The program is confined to symmetrical single-hull bodies with or without steady forward speed. The hull may be rigid, or it may be elastic performing vibrations.

SiS uses a panel method and solves the non-linear boundary condition of the free surface in the near field of the hull. The algorithm treats six degrees of freedom completely non-linearly.

The theory, the validation of the computational kernel of this module can be found in Söding [1, 2, 3, 4] and the following text is quoted from [1]:

”Accurate predictions of ship motions and loads in a steep seaway require to include contributions depending non-linearly on wave amplitude. CFD methods do that routinely, but they require very high computing effort. Previous potential methods neglect either all or at least some non-linear effects. SiS includes all substantial non-linear effects amenable to potential flow. Using approximations for effects of flow separation at the aft end of hull and rudder, an accuracy comparable to that of good model experiments and CFD calculations is attained. That is demonstrated for motions and loads in cross sections of a containership sailing in head and quartering waves of large amplitude.

A number of new ideas which were necessary to obtain a robust and accurate, fully non-linear procedure are described. In typical cases, the method may take only one or a few percent of the computing effort of a comparable CFD computation.”

Application and results

The application of SiS is primarily in simulations where any non-linear effects are of importance.

Results of SiS are mainly time series of ship motions in all degrees of freedom, in waves, long- or short-crested seaways.

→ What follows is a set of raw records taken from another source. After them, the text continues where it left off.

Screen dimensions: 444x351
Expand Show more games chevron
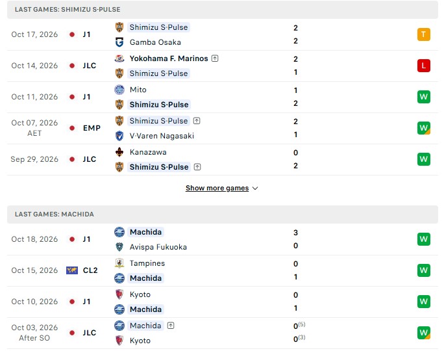click(255, 189)
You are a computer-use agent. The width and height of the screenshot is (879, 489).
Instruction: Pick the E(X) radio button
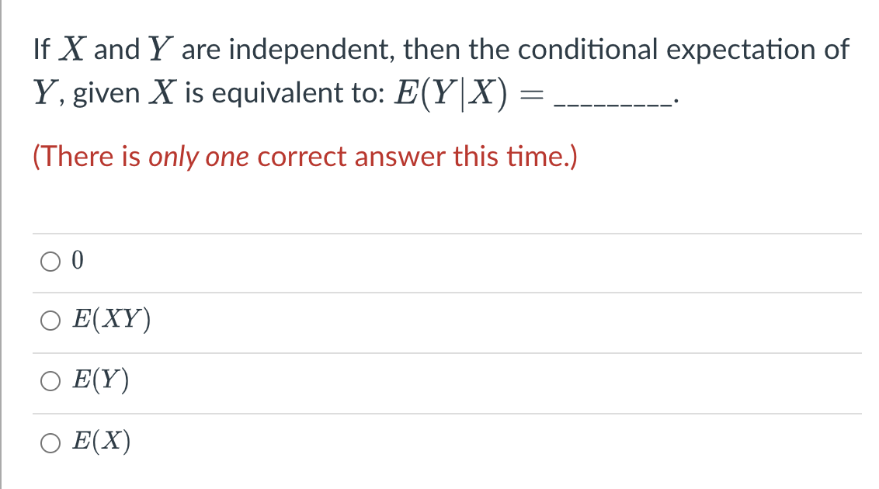coord(50,443)
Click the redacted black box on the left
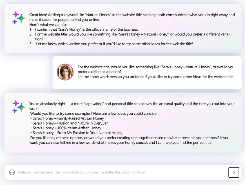The height and width of the screenshot is (185, 245). tap(20, 73)
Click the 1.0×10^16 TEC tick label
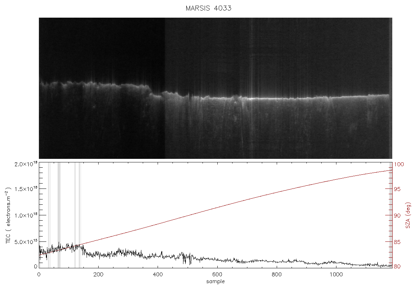This screenshot has width=417, height=293. click(x=26, y=215)
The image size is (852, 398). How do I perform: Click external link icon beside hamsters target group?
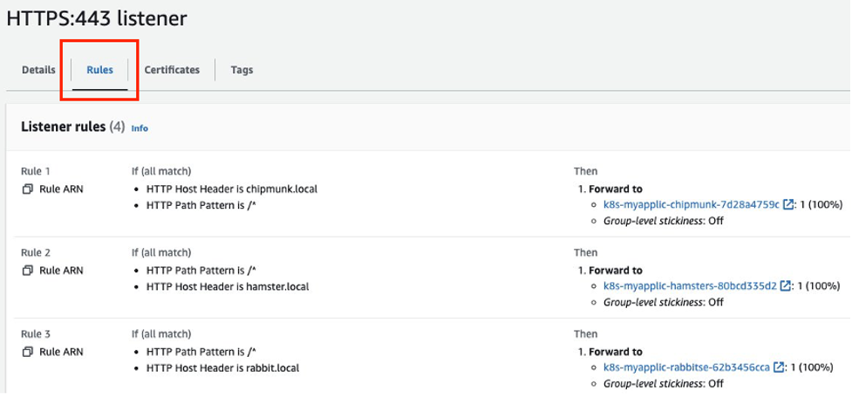[785, 286]
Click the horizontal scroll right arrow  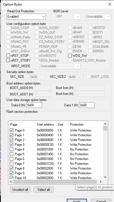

Additional possible outputs are motion displacements, velocities and accelerations in user-defined locations, pressure on the hull and animations of the flow and motion.

The figures 1 to 3 show some example of the results.

References

[1] Söding H.: Fast accurate seakeeping predictions; Ship Technology Research Schiffstechnik Vol. 67 3, 2020, pp. 121-135

[2] Söding H.: Program Sis – Ship in a Seaway, Version 1.2, 2022.

[3] Söding H.: Nonlinear seakeeping analysis of an elastic ship hull using potential methods; NuTTS 2021, Duisburg.

[4] el Moctar B.O., Schellin T.E., Söding H.: Numerical methods for seakeeping problems; Springer ISBN: 978-3-030-62560-3, 2021.